Ab Initio molecular Dynamics with Quantum Nuclear Effects: Potential Surfaces and Gradients from on-the-fly Graph-Theory-Based Molecular Fragmentation Methods

Srinivasan S. Iyengar of Indiana University is supported by an award from the Chemical Theory, Models and Computational Methods program in the Division of Chemistry. Many problems at the forefront of energy, environmental and biological research demand the quantum mechanical treatment of electrons and nuclei, but the detailed quantum-mechanical description of such problems is much too complex even in today’s high performance computing environments.

This is because the computational complexity in these problems grows exponentially with system size, which makes them intractable. Iyengar and his research group are developing new computational methods to address these issues. These methods are based on a mathematical idea called graph-theory that allows Iyengar and co-workers to partition a molecular system into regions that communicate through an idea called electron correlation.

This is very similar to Google maps, where cities are connected through highways, and in the same way, in Iyengar’s formalism molecular domains are connected through similar roads and bridges that provide pathways for electrons to communicate through a concept called electron correlation. Unfortunately, while electron correlation allows electrons to communicate and has a critical role in all chemical processes, this concept is also responsible for the catastrophic computational complexity of obtaining accurate molecular properties.

By creating such graph-theoretic methods, Iyengar will help to reduce the computational complexity of these problems, to allow state of art calculations. These methods are poised to have major impact on the study of a wide class of problems in fields ranging from enzymology to atmospheric chemistry to materials science, including the study of hydrogen transfer in polymer electrolyte fuel cells.

In addition, the methods are also poised to allow innovative implementations on a mixed set of hybrid quantum and classical computing systems. The methods being developed by Iyengar are at the intersection of modern computational quantum chemistry and chemical physics. Hence students in the group have the opportunity to learn and develop new theoretical methods and apply these methods to important problems.

The results, involving computer codes as well as novel scientific ideas are to be disseminated to the scientific community. Specifically, the computer programs developed by Iyengar will appear as part of the NSF-funded SEAGrid science gateway. Furthermore, as a member of the quantum science center at Indiana University, and as the director of the university-wide scientific computing program, Iyengar will be involved in the organization of summer workshops for middle- and high-school teachers from the local Bloomington, Indiana area to provide cross-disciplinary training in chemistry, physics and computer science.

These workshops will focus on the quantum nature of matter, providing a unified treatment of problems in physics, chemistry and biochemistry; furthermore, modeling these problems is then to be done through connections to computational algorithms. Through involvement in the Holland Hudson Scholars Program (HHSP) and the Indiana Louis Stokes Alliance for Minority Participation (LSAMP) program, the PI will work to recruit students from under-represented groups.

Ab initio molecular dynamics (AIMD) is appealing, since it does not need a priori fitted potentials.
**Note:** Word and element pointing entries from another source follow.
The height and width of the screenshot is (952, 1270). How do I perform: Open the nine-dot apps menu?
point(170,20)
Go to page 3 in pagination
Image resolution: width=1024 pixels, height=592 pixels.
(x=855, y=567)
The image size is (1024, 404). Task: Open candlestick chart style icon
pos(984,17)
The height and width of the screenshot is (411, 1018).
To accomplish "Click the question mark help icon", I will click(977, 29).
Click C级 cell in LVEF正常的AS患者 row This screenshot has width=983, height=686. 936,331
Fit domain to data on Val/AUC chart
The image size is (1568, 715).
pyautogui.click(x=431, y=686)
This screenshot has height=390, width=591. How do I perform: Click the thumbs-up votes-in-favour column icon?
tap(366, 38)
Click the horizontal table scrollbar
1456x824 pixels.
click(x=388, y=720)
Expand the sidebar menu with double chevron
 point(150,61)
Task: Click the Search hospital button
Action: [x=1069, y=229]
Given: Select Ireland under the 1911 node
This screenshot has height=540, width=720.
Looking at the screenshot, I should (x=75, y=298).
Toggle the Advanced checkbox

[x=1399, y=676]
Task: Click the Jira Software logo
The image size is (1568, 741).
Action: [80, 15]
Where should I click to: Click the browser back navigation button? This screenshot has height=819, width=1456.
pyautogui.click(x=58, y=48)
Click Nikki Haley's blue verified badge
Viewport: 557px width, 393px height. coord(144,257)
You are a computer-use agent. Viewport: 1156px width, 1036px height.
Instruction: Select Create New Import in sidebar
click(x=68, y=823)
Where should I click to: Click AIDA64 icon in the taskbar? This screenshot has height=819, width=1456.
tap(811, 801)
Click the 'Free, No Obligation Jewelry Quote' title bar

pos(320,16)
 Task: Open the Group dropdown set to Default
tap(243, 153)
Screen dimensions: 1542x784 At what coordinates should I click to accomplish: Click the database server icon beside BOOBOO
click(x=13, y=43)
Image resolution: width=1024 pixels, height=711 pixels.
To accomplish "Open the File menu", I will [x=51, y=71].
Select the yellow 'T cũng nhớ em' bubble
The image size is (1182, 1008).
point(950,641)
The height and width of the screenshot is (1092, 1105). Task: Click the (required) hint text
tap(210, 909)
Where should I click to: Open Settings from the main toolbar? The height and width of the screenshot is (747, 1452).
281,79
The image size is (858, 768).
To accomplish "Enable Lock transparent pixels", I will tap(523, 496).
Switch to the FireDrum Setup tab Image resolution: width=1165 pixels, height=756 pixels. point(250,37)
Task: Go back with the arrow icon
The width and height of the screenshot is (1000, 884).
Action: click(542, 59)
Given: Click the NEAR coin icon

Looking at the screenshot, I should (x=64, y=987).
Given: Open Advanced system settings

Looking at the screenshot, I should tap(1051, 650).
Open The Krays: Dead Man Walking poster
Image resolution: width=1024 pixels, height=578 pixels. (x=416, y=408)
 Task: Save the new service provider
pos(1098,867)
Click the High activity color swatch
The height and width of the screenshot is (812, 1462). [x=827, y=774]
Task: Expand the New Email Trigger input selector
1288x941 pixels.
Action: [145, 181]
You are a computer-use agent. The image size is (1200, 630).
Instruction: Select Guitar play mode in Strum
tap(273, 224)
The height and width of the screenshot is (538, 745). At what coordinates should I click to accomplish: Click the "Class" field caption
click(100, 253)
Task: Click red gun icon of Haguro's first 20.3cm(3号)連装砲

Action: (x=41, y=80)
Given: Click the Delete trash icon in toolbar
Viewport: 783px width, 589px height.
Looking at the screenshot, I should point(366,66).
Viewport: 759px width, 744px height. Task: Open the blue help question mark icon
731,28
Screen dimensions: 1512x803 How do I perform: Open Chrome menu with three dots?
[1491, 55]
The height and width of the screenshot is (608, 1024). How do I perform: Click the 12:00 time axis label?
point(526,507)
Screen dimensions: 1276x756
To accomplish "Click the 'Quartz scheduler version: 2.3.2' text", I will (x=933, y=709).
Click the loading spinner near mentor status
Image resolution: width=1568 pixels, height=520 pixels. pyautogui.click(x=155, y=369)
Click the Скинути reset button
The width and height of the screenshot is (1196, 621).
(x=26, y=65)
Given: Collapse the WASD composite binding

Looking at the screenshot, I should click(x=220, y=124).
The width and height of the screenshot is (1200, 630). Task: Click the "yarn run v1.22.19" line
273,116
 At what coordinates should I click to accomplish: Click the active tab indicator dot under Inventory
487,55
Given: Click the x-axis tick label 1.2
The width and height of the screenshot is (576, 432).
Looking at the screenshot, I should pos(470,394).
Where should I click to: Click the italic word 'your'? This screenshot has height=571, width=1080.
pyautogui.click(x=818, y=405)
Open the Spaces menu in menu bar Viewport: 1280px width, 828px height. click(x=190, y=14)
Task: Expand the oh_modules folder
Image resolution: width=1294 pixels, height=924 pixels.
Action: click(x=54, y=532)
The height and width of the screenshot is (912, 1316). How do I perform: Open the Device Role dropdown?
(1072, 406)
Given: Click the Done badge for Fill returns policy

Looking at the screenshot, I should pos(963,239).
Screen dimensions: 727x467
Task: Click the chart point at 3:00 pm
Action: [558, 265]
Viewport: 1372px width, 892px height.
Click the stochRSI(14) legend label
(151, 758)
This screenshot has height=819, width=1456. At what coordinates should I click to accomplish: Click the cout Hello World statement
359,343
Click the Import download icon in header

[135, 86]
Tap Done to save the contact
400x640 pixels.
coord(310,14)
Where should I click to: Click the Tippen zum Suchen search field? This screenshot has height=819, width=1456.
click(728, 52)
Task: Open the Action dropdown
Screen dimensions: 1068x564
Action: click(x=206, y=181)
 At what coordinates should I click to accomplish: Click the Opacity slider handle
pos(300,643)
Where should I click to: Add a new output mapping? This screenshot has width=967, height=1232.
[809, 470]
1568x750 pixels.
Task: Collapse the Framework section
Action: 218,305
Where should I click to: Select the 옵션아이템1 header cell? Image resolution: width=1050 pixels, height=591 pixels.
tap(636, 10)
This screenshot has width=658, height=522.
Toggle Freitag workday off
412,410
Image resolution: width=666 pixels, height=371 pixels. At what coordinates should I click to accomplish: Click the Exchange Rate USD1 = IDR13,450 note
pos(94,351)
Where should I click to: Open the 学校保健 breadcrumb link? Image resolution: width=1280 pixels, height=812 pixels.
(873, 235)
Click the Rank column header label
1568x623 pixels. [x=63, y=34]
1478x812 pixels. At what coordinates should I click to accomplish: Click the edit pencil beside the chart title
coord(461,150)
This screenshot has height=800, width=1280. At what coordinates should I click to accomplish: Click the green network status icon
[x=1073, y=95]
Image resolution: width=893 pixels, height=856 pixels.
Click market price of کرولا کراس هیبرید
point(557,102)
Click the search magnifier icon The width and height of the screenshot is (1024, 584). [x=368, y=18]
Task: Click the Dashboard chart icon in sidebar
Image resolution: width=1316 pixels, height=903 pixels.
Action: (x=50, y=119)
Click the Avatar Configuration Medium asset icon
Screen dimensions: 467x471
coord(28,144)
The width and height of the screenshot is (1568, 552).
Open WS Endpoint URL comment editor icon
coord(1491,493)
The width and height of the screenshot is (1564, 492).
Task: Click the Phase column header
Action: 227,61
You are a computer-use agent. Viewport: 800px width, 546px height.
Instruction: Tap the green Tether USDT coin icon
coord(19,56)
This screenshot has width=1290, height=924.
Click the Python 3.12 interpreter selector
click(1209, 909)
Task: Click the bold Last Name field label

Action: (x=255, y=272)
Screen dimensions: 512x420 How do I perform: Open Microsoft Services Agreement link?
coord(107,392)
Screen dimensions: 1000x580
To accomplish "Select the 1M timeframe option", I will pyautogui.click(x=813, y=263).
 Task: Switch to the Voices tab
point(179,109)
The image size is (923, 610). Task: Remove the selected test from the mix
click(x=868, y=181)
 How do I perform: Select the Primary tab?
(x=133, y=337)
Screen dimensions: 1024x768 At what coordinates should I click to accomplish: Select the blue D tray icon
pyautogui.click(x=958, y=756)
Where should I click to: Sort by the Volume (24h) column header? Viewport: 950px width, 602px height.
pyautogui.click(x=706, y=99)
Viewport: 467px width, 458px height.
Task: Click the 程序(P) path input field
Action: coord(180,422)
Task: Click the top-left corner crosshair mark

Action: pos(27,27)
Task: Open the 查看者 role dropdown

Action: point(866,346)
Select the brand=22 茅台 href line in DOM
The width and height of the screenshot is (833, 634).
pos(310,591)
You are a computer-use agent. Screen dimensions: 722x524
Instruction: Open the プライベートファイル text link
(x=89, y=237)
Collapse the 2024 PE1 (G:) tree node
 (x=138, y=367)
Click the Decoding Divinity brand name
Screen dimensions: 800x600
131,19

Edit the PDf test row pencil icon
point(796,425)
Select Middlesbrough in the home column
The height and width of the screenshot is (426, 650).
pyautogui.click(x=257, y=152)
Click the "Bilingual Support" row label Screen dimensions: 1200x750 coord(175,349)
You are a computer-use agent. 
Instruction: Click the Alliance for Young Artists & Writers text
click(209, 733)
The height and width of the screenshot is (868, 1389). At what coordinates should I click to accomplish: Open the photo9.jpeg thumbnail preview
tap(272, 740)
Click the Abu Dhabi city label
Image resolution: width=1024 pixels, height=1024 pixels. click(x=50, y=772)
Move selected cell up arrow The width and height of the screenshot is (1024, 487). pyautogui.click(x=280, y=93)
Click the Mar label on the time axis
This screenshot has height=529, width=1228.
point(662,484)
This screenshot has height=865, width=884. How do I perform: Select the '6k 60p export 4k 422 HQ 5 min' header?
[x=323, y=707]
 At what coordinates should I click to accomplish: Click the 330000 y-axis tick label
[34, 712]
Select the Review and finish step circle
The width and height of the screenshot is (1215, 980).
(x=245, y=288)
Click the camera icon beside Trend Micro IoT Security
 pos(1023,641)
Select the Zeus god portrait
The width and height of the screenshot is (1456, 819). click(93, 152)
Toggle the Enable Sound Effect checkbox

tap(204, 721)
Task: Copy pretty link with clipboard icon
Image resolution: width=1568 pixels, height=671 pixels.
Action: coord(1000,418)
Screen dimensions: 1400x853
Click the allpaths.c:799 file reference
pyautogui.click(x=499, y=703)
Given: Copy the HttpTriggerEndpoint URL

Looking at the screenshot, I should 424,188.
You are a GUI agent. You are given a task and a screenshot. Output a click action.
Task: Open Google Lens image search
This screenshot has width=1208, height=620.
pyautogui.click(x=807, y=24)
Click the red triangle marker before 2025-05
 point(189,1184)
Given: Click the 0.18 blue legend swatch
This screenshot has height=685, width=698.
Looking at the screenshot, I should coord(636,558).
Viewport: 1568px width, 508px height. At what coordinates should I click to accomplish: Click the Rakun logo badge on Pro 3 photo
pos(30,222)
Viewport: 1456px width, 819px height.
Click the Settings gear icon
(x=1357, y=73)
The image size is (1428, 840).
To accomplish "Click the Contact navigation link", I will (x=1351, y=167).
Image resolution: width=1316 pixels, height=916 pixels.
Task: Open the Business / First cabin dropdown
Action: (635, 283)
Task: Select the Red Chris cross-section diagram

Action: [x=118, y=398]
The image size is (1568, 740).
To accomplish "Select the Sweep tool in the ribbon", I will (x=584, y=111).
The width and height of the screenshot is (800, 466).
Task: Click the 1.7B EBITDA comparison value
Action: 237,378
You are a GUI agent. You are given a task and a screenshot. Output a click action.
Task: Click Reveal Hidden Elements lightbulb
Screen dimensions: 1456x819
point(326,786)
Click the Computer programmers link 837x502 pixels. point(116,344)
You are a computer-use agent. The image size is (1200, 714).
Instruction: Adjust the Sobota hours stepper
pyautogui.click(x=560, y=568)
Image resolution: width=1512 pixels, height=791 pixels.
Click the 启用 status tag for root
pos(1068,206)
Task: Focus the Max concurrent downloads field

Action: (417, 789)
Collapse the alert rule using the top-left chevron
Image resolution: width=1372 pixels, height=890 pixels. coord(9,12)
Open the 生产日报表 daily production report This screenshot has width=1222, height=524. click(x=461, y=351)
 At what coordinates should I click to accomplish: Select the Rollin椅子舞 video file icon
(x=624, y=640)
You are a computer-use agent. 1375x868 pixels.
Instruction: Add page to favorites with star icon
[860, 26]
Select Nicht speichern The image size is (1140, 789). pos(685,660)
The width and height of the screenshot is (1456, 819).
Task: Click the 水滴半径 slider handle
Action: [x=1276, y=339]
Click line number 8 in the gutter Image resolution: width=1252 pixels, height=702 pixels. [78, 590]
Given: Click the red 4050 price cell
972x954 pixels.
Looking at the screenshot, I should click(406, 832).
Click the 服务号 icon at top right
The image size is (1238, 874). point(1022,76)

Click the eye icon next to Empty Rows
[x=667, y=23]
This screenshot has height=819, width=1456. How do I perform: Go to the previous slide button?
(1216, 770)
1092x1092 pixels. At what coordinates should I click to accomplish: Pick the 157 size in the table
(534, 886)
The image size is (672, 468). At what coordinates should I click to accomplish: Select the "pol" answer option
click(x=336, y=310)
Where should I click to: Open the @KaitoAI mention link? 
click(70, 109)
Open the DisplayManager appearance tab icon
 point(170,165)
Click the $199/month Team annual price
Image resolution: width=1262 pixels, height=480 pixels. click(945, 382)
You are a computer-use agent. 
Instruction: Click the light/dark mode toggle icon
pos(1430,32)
This allows application of AIMD as a self-contained black box. But this advantage is deeply affected by the cost of evaluating the electronic potential and forces.

Hence, most applications of AIMD are limited to density functional theoretic (DFT) treatment. While there has been substantial progress in developing accurate DFT functionals, fundamental challenges remain. This proposal deals with the development and application of on-the-fly graph-theoretic techniques to compute accurate, low-scaling AIMD trajectories that are in agreement with post-Hartree-Fock electronic structure, but at the cost of DFT.

These developments are applicable for both cluster studies as well as periodic condensed phase problems, such as reactions on surfaces. In addition, during a single AIMD step, the approach can integrate multiple electronic structure packages. Current capabilities include the ability to use Gaussian, ORCA, Psi4, Quantum Espresso and OpenMX within a single AIMD umbrella.

There are three specific aims in this proposal: (1) to implement the team's graph theory-based approach in an asynchronous fashion on novel hybrid, interleaved, quantum/classical computing hardware. This will allow the steep scaling aspects of our method to be treated on quantum hardware, the lower scaling aspects and graph-theoretic decomposition of molecular structure on classical hardware and provide a new thrust for studying reactive chemical problems; (2) to study hydrogen transfer reactions on the surface of water.

The systems studied are in the condensed phase, and of critical importance in atmospheric chemistry. The reactions considered deal with isoprene-based hydroxy-peroxy radicals, thought to be pivotal on hydroxyl radical concentrations in the atmosphere. (3) The graph theory-based approach will be used to construct multi-dimensional potential surfaces for hydrogen-transfer reactions to gauge quantum nuclear effects.

This award reflects NSF's statutory mission and has been deemed worthy of support through evaluation using the Foundation's intellectual merit and broader impacts review criteria.